De lá pra cá, o fraco desempenho da economia brasileira fez com que o otimismo dos investidores ficasse pelo meio do caminho. Com uma performance econômica melhor que a brasileira, o México atraiu a atenção do mercado mundial. Em 2011, a economia mexicana cresceu 3,9%, enquanto a brasileira não passou dos 2,7%. Neste ano, as projeções apontam um crescimento de 4% e 2%, respectivamente.

Embora possuam condições de partida bastante semelhantes em diversos aspectos, o UBS elenca cinco grandes motivos para a mudança de foco dos investidores e explica porque o "México vem roubando o status de queridinho do Brasil": competitividade relativa, política monetária e inflação, sistema financeiro, poupança e investimentos, além da política comercial (veja os detalhes ao lado).

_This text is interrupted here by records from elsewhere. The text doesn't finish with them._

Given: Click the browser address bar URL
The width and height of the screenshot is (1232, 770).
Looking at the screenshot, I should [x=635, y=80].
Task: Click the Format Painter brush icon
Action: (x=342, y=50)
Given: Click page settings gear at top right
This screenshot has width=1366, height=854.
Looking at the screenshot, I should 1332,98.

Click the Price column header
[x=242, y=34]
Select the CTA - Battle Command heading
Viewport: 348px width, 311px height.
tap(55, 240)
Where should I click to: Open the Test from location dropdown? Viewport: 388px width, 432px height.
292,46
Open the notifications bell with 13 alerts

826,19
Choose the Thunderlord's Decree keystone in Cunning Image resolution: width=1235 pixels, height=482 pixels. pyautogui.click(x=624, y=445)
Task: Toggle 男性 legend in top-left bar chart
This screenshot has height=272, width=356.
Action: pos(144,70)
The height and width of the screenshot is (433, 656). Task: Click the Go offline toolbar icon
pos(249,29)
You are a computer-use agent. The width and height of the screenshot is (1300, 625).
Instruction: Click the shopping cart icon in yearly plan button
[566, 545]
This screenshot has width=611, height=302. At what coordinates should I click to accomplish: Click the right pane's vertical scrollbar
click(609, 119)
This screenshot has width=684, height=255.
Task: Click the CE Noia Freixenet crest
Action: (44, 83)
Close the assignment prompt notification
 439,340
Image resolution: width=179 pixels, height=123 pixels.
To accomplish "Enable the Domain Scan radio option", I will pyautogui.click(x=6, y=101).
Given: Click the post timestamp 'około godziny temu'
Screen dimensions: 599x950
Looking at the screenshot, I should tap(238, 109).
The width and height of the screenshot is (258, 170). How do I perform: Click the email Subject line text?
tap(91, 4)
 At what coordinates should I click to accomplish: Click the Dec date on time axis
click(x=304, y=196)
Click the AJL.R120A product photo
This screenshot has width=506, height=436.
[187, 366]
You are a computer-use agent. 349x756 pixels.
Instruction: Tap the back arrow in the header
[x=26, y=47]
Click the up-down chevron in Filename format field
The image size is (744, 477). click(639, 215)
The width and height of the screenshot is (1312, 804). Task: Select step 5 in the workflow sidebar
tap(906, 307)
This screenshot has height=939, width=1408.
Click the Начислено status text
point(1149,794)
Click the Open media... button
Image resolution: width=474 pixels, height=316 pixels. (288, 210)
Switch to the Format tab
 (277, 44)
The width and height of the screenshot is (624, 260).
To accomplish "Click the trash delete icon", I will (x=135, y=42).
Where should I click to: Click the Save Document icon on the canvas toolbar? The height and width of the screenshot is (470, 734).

Desde o fim do ano passado, o governo tomou medidas que distanciaram o país da posição de "queridinho": o sucessivo corte nos juros e a política de desvalorização do câmbio para beneficiar a indústria nacional mostram que o governo deixou de priorizar dois dos três pilares da estabilidade econômica brasileira: o regime de metas de inflação e o câmbio flutuante. Resta apenas o último pilar, que é a meta do superávit primário, explica Bruno Lavieri, economista da Tendências Consultoria.

"A soma desses fatores monta um cenário bastante incerto para os investidores, que vão em busca de maior estabilidade para aplicar seu dinheiro". Um exemplo de que o México está mais atrativo é o risco país, indicador que tenta mensurar o grau de instabilidade econômica e perigo para os investidores nos países emergentes. Em 1.° de agosto, o México registrava 136 pontos diante dos 173 do Brasil.

Na visão de Celso Grisi, economista e presidente do Instituto de Pesquisas Fractal, além das diferenças elencadas pelo relatório, o Brasil possui uma carga tributária extremamente excessiva. O México, por outro lado, acaba de eleger um presidente liberal, que tem tomado medidas favoráveis à segurança dos investimentos estrangeiros e está estimulado a competitividade da indústria local, defende.

Para Grisi, o Brasil perdeu a oportunidade de inserir as empresas brasileiras no cenário mundial, desenvolvendo a indústria nacional e tornando-a competitiva. "Não houve excesso de otimismo em 2010. Simplesmente não crescemos porque investimos pouco".

O impasse da indústria automotiva

Enquanto o México tem apostado no livre comércio para estimular a competitividade da indústria local, o Brasil vem seguindo o caminho oposto, incentivando a competitividade por meio da desvalorização do câmbio e das desonerações. O exemplo mais claro desse descompasso ocorreu no início deste ano, quando o Brasil precisou pedir revisão do acordo automotivo com o México depois que as exportações de carros produzidos pela indústria mexicana cresceram 70% em 2011.

Antes do acordo, a concorrência acirrada entre as duas maiores economias da América Latina estava chegando a níveis insustentáveis, com a utilização excessiva de medidas protecionistas para garantir a participação no mercado. No ano passado, as exportações de veículos mexicanos para o mercado brasileiro somaram R$ 2,4 bilhões de dólares. Além disso, os custos salariais elevados oneraravam a indústria brasileira, que perdia competitividade na hora de exportar seus produtos.

O novo acordo automotivo firmado entre autoridades dos dois países tem prazo de três anos, com a previsão de que as exportações mexicanas para o mercado brasileiro cresçam ano a ano: US$ 1,45 bilhão neste ano, US$ 1,56 bilhão em 2013, e US$ 1,64 bilhão em 2014. A partir de 2015, México e Brasil poderão retornar ao sistema de livre comércio de automóveis.